Friday, February 11, 2011

Validation

I have been searching for validation, looking for someone to give me a hint or a clue about me.  But I am not finding it.  Why? Cos, no matter what they say it is never going to be good enough. Stupid brain.  Now you are going to say, “crap, this girl is messed up!”, well yeah, sure I am. But so are you.  Name me one person that is perfect?? NONE! That’s what.  I understand this is a more serious entry, it’s just another part of me; my offerings.  I have accepted the fact that there is exposure to myself here and I thought you may as well see this side,  you know get the full spectrum.

So, after I have been asking around for blog advice from people, or should I say, I have been looking for validation from people!  None have really given me anyway.  I mean, what do I want from them?  What do I want... I want people to take notice at what I am doing or finally understand me in a broader sense.  But then I got this email, from a very old, old very old friend.  And he gave me some sort of what you call, “smack-in-the-face”, email.  Like he insults me, and then proceeds to tell me who I really am.  Shucks.

Who am I? Different! That is who I am, and because of that, I may not be able to relate to the people around me very well or them to me, but people can see that.  This is the reason why they like about me, being different. STRANGE?!?  And now, I take a shower, fix my hair, greasepaint my face on and put my best shoe forward and slap-some-silly-sense into me.  Why? Cos, I’m different. That’s what I love about me, and that's what they love about me.

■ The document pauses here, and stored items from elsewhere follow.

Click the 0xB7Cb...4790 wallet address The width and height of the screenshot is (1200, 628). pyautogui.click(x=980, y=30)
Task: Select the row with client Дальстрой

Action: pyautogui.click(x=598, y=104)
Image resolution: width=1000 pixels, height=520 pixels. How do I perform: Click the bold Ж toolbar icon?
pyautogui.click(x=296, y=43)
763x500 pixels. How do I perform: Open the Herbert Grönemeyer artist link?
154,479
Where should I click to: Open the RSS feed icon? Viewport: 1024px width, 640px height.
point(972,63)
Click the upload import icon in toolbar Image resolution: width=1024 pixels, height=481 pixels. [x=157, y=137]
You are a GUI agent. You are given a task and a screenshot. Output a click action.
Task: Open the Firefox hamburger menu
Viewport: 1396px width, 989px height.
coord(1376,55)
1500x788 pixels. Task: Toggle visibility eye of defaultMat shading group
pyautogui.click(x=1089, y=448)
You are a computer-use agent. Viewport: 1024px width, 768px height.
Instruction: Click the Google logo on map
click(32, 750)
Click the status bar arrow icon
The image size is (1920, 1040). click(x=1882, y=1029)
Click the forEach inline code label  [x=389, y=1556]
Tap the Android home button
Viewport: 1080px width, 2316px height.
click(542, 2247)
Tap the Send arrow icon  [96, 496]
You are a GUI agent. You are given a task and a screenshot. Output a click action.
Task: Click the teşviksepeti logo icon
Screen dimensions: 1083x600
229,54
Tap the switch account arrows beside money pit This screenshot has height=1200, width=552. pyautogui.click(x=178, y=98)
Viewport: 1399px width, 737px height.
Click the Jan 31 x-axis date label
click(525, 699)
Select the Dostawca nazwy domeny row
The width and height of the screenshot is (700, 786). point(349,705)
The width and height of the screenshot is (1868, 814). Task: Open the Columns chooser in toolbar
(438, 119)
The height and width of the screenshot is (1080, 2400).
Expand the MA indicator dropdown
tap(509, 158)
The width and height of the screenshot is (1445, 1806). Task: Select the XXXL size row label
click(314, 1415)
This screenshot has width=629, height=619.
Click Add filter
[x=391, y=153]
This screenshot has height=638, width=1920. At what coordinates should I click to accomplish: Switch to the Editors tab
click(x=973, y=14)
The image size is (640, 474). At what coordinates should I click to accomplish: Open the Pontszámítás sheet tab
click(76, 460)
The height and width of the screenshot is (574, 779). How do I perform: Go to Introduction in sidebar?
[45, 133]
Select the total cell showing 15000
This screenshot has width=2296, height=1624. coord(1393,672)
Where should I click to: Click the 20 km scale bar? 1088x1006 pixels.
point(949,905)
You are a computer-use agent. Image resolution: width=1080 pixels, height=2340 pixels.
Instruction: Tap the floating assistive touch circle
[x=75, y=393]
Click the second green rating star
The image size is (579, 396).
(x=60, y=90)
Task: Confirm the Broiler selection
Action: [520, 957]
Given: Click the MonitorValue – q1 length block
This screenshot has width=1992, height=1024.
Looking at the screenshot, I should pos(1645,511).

What did this old friend say to me? I will tell you.

“you see the world in a way no other does, appreciate what you have and realise how lucky you are”.

So yes, I am giant ball of crazy, that's me! And I should stop doubting myself, that’s me again.  Hey, I was validated, even if he did try to insult me by saying “stop spamming your s&*t, sorry”.  Hmmm.... Luckily I know him well enough, or I was going to stab him with my wordy-words! Prick!

Sunday, February 6, 2011

My Theme?



Okay from the feed back I am getting, well there is a few.  For instance; Why? My response is why not! Or the other one is, “have a theme”.  Okay I understand that, but I thought it was obvious, I am a wanderer, looking for a home.  May be I did not make myself clear.  Then again this is my world you are entering in and sometimes I don’t make sense. I will work it out, I am still learning, watch me develop. ha-ha-ha. I am now entering puberty again, I have always wanted big boobs.

So lets get back to the theme story again.  I think the theme will soon emerge once you see more than just one or two blogs.  I will have some references on astrology and there is going to be stories of my childhood.  I like telling stories about that.  It is kinda funny.  I was a good sister but I was also mean to my little adult type sensitive brother, we will call him Mr Saturn.  You know like, sensitive, stickler when it comes to rules, making sure things were done well and followed the instructions to a tee. He is so balanced and yet so fun to hang out with. He does think he is the big man in campus, just not mine. OUCH! Love you, Mr Saturn.

Here are my experiences and what I am doing right now, they are my opinions, my offerings to you from me.  My theme is ME!